Re: [PATCH 2/2] ARC: show_regs: fix lockdep splat for good

From: Michal Hocko
Date: Fri Dec 21 2018 - 08:04:10 EST


On Thu 20-12-18 18:45:48, Vineet Gupta wrote:
> On 12/20/18 5:04 AM, Michal Hocko wrote:
> > On Tue 18-12-18 10:53:59, Vineet Gupta wrote:
> >> signal handling core calls ARCH show_regs() with preemption disabled
> >> which causes __might_sleep functions such as mmput leading to lockdep
> >> splat. Workaround by re-enabling preemption temporarily.
> >>
> >> This may not be as bad as it sounds since the preemption disabling
> >> itself was introduced for a supressing smp_processor_id() warning in x86
> >> code by commit 3a9f84d354ce ("signals, debug: fix BUG: using
> >> smp_processor_id() in preemptible code in print_fatal_signal()")
> > The commit you are referring to here sounds dubious in itself.
>
> Indeed that was my thought as well, but it did introduce the preemption disabling
> logic aroung core calling show_regs() !
>
> > We do not
> > want to stick a preempt_disable just to silence a warning.
>
> I presume you are referring to original commit, not my anti-change in ARC code,
> which is actually re-enabling it.

Yes, but you are building on a broken concept I believe. What
implications does re-enabling really have? Now you could reschedule and
you can move to another CPU. Is this really safe? I believe that yes
because the preemption disabling is simply bogus. Which doesn't sound
like a proper justification, does it?

> > show_regs is
> > called from preemptible context at several places (e.g. __warn).
>
> Right, but do we have other reports which show this, perhaps not too many distros
> have CONFIG__PREEMPT enabled ?

I do not follow. If there is some path to require show_regs to run with
preemption disabled while others don't then something is clearly wrong.

> > Maybe
> > this was not the case in 2009 when the change was introduced but this
> > seems like a relict from the past.
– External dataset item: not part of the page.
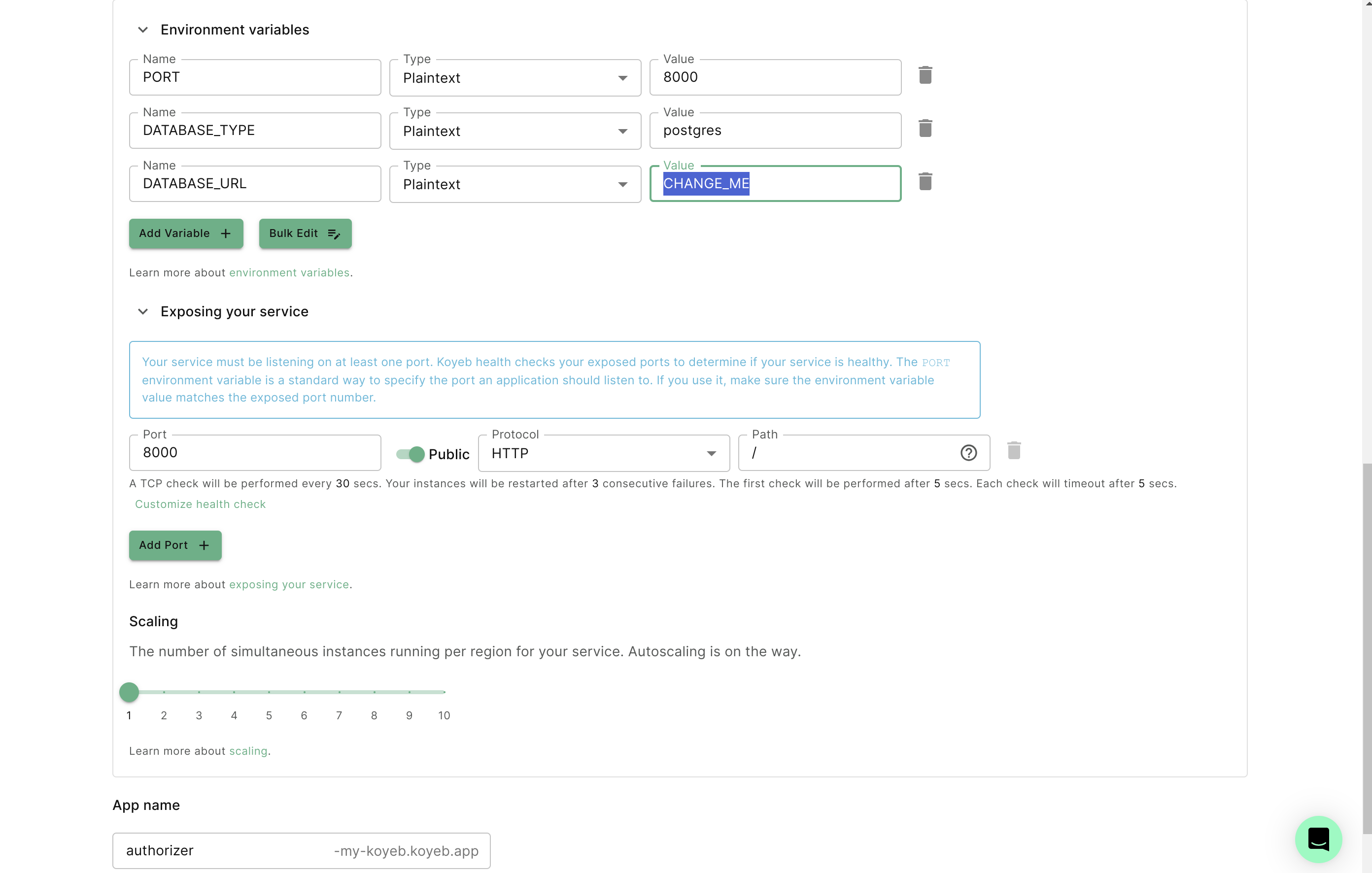Remove the DATABASE_URL environment variable
This screenshot has height=873, width=1372.
(x=925, y=181)
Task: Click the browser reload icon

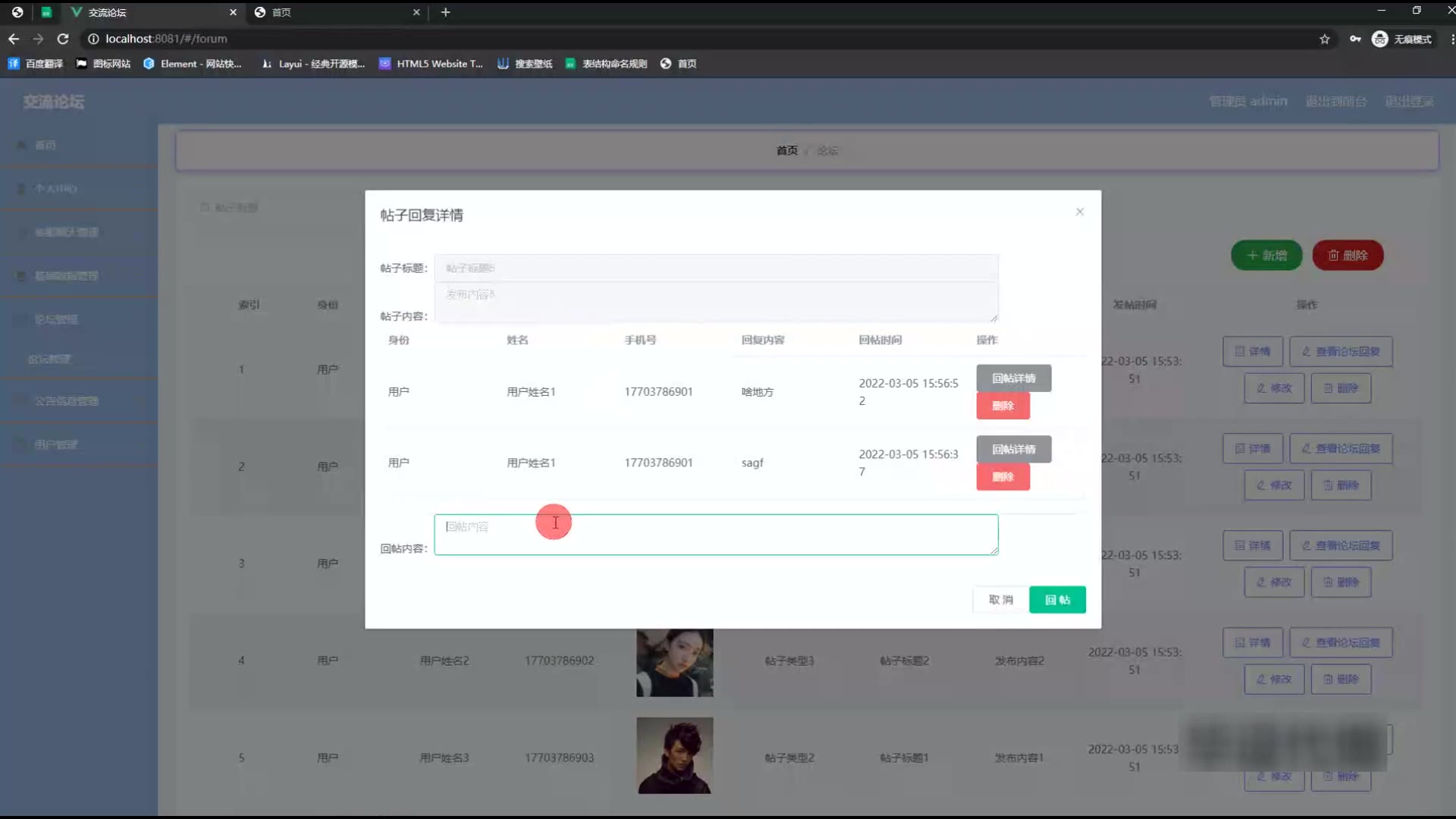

So can we fix the actual problem
> > rather than build on top of it instead?
>
> The best/correct fix is to remove the preempt diabling in core code, but that
> affects every arch out there and will likely trip dormant land mines, needed
> localized fixes like I'm dealing with now.

Yes, the fix might be more involved but I would much rather prefer a
correct code which builds on solid assumptions.

--
Michal Hocko
SUSE Labs